Security Analysis: Testing Robustness
A key contribution of this project was stress-testing the FL system against adversarial attacks. We simulated two specific threats:
⚠️ Data Poisoning Attack
We simulated label-flipping attacks where malicious clients intentionally mislabel training data.
Impact: As poisoning intensity increased, global model accuracy degraded significantly. At 100% poisoning, accuracy dropped to near 0%. The model's decision boundaries were heavily distorted, causing benign traffic to be misclassified as attacks.
⚠️ Denial of Service (DoS) Attack
We simulated a connection flood against the Flower server (localhost:8080) using concurrent threads.
Impact: The server accepted the flood connections, misinterpreting them as legitimate FL clients. This disrupted client selection and aggregation phases, effectively halting the federated learning process. While the server didn't crash, its orchestration logic was overwhelmed.
Key Findings & Lessons Learned
1. Autoencoders Excel at Unknown Threats
The 96% anomaly detection rate proves that unsupervised learning is powerful for identifying zero-day or novel attacks that supervised models might miss.
2. FL Privacy Comes with Risks
While FL protects data privacy, it introduces new attack vectors. Data poisoning is a critical vulnerability that requires defensive aggregation techniques (e.g., Krum, Multi-Krum).
3. Server Orchestration is a Bottleneck
The Flower server's susceptibility to connection floods highlights the need for rate-limiting and client authentication mechanisms in production FL deployments.
4. Data Imbalance Matters
All models struggled with minority attack classes (e.g., Okiru, C&C variants). Future work should explore SMOTE or class-weighted loss functions.
Limitations & Future Work
This project served as a foundational exploration. Several areas were identified for future improvement:
- Deception Environments: The initial architecture proposed routing severe attacks to deception environments (Honeynets). This component was conceptual and not implemented in the current experimental scope.
- Non-IID Data: The FL simulation used identical data splits across clients for controlled experiments. Real-world IoT data is non-IID (non-independent and identically distributed), which affects convergence.
- Advanced Defenses: Implementing robust aggregation rules to mitigate data poisoning effects.

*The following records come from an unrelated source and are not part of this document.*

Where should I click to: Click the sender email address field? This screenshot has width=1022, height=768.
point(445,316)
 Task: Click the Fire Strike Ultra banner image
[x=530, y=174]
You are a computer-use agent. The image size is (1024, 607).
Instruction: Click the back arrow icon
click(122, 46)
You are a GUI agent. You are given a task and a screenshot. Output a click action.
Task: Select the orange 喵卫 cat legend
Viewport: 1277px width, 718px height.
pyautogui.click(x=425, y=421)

- Real Hardware Testing: Moving from emulated clients to actual Raspberry Pi or IoT devices to measure real computational overhead.
📚 Academic Context
This research was completed as my undergraduate major project and published as a conference paper. It represents my early exploration into machine learning security, privacy-preserving technologies, and adversarial robustness—themes that continue to influence my work in cloud security and detection engineering.